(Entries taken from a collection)
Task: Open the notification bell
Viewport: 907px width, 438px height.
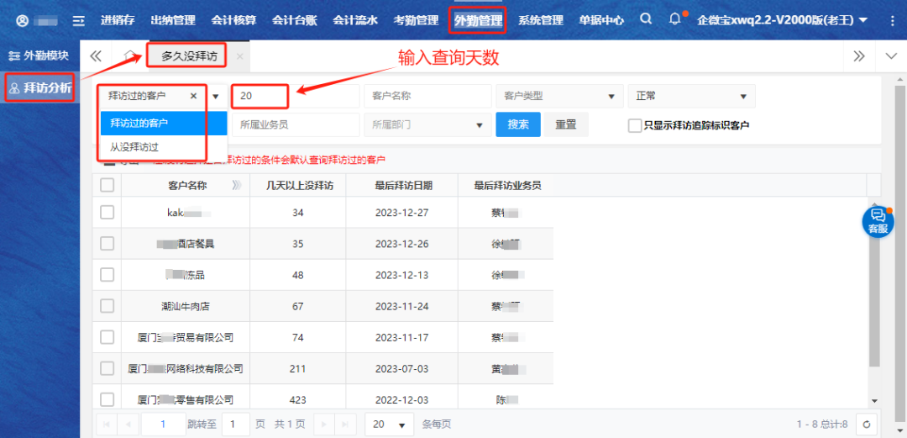Action: [x=674, y=19]
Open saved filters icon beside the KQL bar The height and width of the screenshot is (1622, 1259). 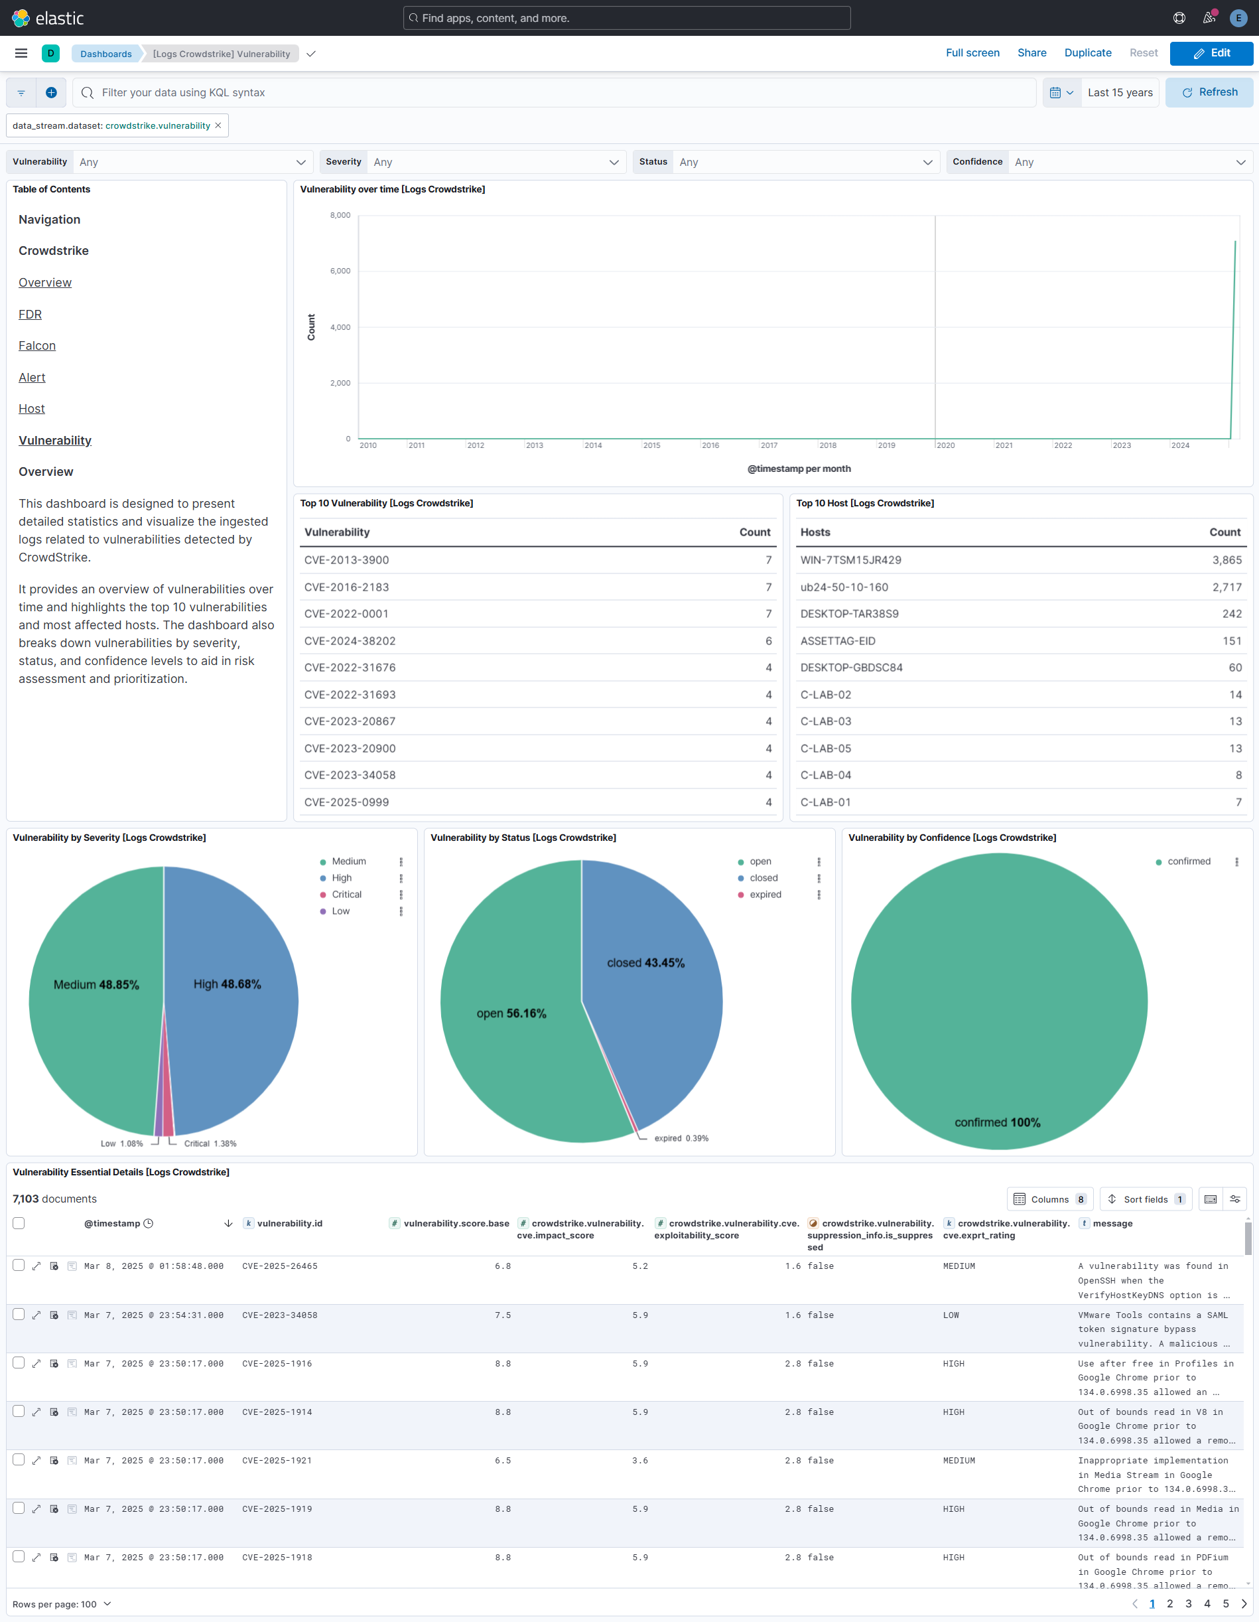pyautogui.click(x=20, y=92)
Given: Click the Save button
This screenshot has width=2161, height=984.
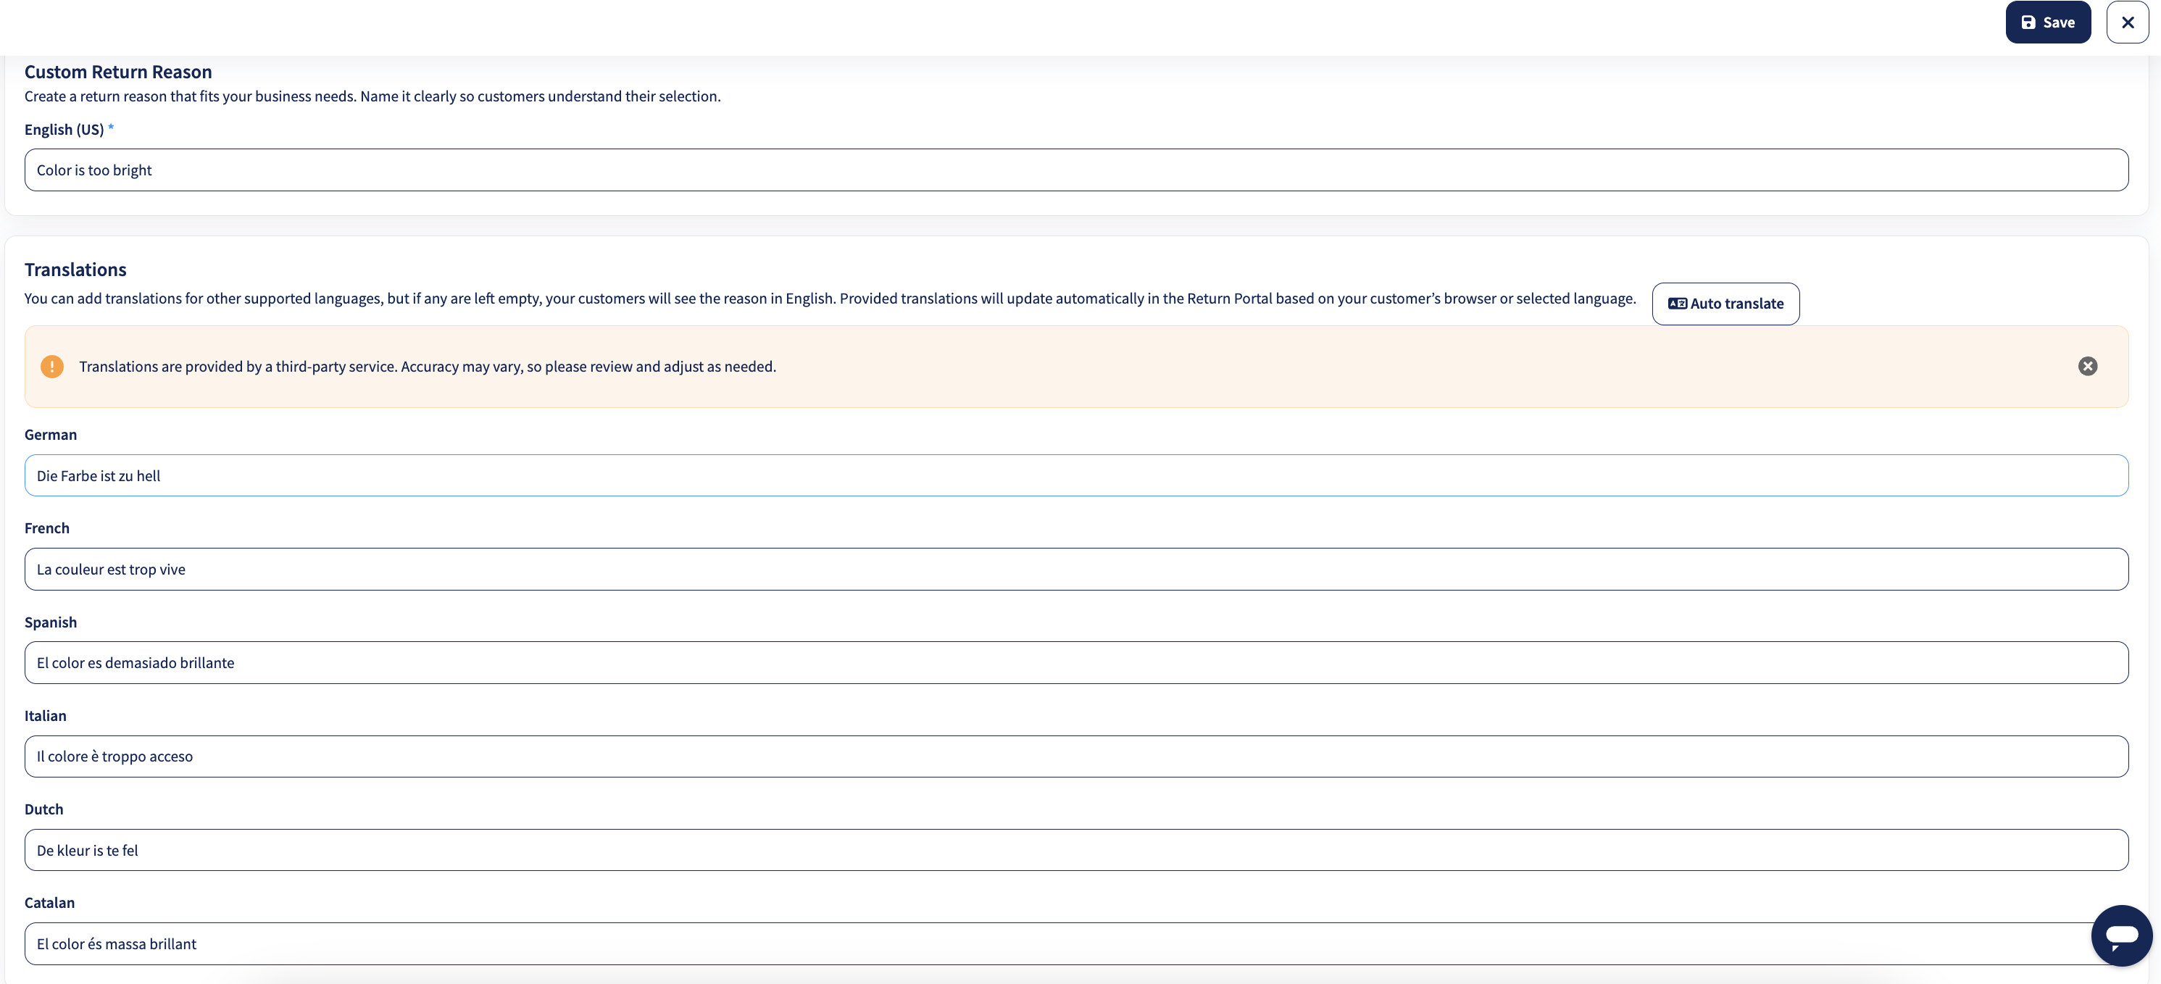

__Directions__: Write out the lines from the one containing "Given: Click the Save button" through the end of the entries, inclusive, and leave the pictures out of your answer.

__Answer in full__:
Given: Click the Save button
This screenshot has width=2161, height=984.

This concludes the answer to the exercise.